Interestingly <our_website> is the only domain set up with manual DNS configuration in Cloudron, but this has been the case for years and it worked/works, until the latest Cloudron platform upgrade. But sure, the renew certificates log above is correct, there is no cert file at /home/yellowtent/platformdata/nginx/cert/_.<our_website>.<our_cloudron_domain>.cert but it should not be looking for one locally on our server, should it?

Longer version
The Cloudron platform upgrade from v8.2.4 to v8.3.1 was successful on 29/03/2025. Our last Cloudron app backups are from 29/03/2025 as well.

Our Cloudron apps now have a status of:
Error : Nginx Error - Error reloading nginx: reverseproxy exited with code 1 signal null

Starting up development instances of Cloudron apps (which are not running normally) gets a status of "Starting - Configuring reverse proxy", which after it sticks around for way too long, errors out with the same message as above. Trying to repair the app with the "Retry start app task" leads nowhere other than the same error being displayed again. And we can't stop any of these apps either, but they are nevertheless running.

All the renew certificates logs since 29/03/2025 have an error red x next to them; the relevant log output is mentioned above. Why is the reverse proxy getting stuck looking for the certificate of <our_website> which we have on manual DNS setup in Cloudron? And how do we tell it to not check this certificate any more? I'm guessing this is where the issue is.

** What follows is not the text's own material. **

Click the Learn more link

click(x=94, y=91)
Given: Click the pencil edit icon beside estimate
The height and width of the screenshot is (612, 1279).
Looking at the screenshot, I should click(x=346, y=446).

Funny enough, according to the Cloudron event log, the certificate install for www.<our_website> succeeded on 01/04/2025 (proving the manual DNS setup has worked for years), this is 3 days after the Cloudron platform upgrade on 29/03/2025 but obviously the reverse proxy doesn't know / isn't happy with the certificate for <our_website> for whatever reason.

Can you advise how we fix this please? Thank you in advance.

THI Staff

nebulon

Can you run cloudron-support --troubleshoot via SSH on your server? It should suggest a fix.

THI_Staff

@nebulon Thank you for that.

Looks good to me. Though not sure about the 2 "To Be Filled By O.E.M.", should they be actual values?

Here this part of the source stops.